Astrology Not Nonsense After All
Okay and now that we’ve got it straight that I have no choice but to go on being smugly complacently in favour of rational inquiry as opposed to the other thing, let’s drop in on the Independent and see what it has to say about astrology.
The massive power of waves and the tides that cause them are, it is universally accepted, a direct consequence of the gravitational influences of the Moon and the Sun upon Earth. We also know that the Moon sometimes determines animal behaviour and has long been linked with aspects of our lives as diverse as a women’s menstrual cycle and mental disturbance, hence the word lunatic. Is it, astrologists argue, therefore completely impossible that the other planets also exert influences on our lives and personalities, to greater or lesser degrees and in varying combinations?
Well, it’s been awhile since I’ve seen anything quite as ridiculous as that, at least in a respectable newspaper. (Okay, not counting Bunting.) Note the discrepancy between ‘it is universally accepted’ in the first sentence and the much vaguer ‘we also know’ in the second. Who’s we, bub? And what do you mean ‘know’? And once we’ve got that clear – what on earth do you mean by ‘the Moon sometimes determines animal behaviour’? You mean like wolves howling at it? Or you mean like the moon turning bats into vampires? And then when we’re clear about that, what in the sam hill do you mean by ‘has long been linked with aspects of our lives as diverse as a women’s menstrual cycle and mental disturbance’? Eh? What do you mean ‘linked with’ for a start? You mean correlated with? You mean somebody has said ‘Hey, Clara went barking mad when the moon was almost full, and that other woman across town went a little funny during an eclipse’? Saying the moon has ‘long been linked with’ women’s ‘mental disturbance’ is perfectly compatible with simply saying that a lot of people who didn’t know much about either the moon or women’s brains have made random speculative correlations between the moon and women flipping out – which isn’t saying much. (Neither is ‘hence the word lunatic’. We know whence the word lunatic, you prat, that doesn’t constitute evidence that the moon does in fact make women go crazy, it just constitutes evidence that people thought the moon made people go crazy.) And then the descent into complete raving in the last sentence. Who knows whether it’s ‘completely impossible’ or not, but that’s not the issue; the issue is that there’s no reason to think so. Woolly thinkers always babble about proof and certainty and completely impossible, when those are not what’s at stake. Anyway – how did Terry Kirby get from the waves and the tides to ‘influences on our lives and personalities’? (By sly stages, that’s how. Waves and tides, to animal behaviour, to aspects of our lives such as menstruation and mental disturbance, to influences on our lives and personalities – as if they were all pretty much the same kind of thing. Well they’re not. If Kirby knows of some evidence that gravity influences our personalities the same way it influences the tides, I’d be curious to see it.) And then there’s ‘the other planets,’ meaning in addition to the moon and the sun. Err…
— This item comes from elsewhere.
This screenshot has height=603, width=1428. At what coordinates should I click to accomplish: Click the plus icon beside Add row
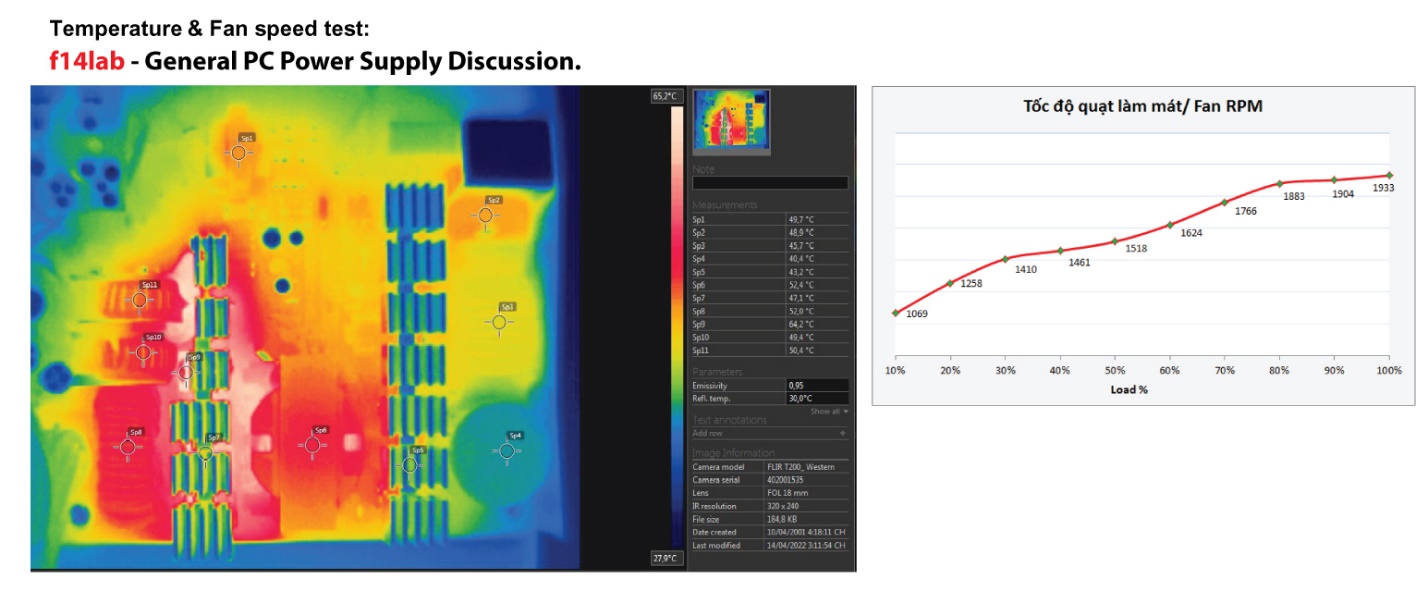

And that, having been around in various forms since the ancient Babylonians first began to describe celestial omens 4,000 years ago, astrology deserves more respect than the derision commonly accorded it by the rational scientists and the established churches[?]
Well there’s a stupid ‘argument’. Lots of things have ‘been around’ for four thousand years or more, but that doesn’t automatically mean they ‘deserve’ ‘respect’ – why would it? Stupid ideas don’t become less stupid as they get older; often the contrary is true, as better information becomes available. The four humours were around for a long time too; does that mean they ‘deserve’ ‘respect’ now?
Marlene Houghton, an astrologer for more than 30 years, puts it another way. “Astrology is a metaphysical doctrine, not a science, and cannot be easily judged by the narrow instrument that is science.”
Yupuhuh. Also known as the easy out. Astrology is a ‘metaphysical doctrine’ – okay, but then if it claims that distant planets do in fact ‘exert influences on our lives and personalities’ then it is making non-metaphysical truth claims, and doesn’t get to wiggle out of noticing disconfirming evidence with handwaving about metaphysical doctrines. That is, in the vernacular, cheating.
I’ve never seen astrology as a prop or a belief system but, as Ms Chalklin says, simply a tool to better understand the ups and downs of everyday life and help explain something about ourselves and the people we meet. It’s not rocket science, in fact, it’s not science at all. Whether you are an Aries or a Pisces, it is ultimately about people and what makes us what we are.
But if it’s a crap tool with all broken teeth and twisted prongs and dull blades and bent shafts, then what’s the point of it? How does it help anyone better understand the ups and downs of anything if it’s a great whirling cloud of vapor? How does it explain anything about ourselves and the people we meet when in fact it doesn’t explain anything at all because it’s pure raving nonsense?
Ah, the hell with it. With people like that around and the Indy publishing them, I’ll just have to go on being smug and complacent, I can’t possibly do anything else.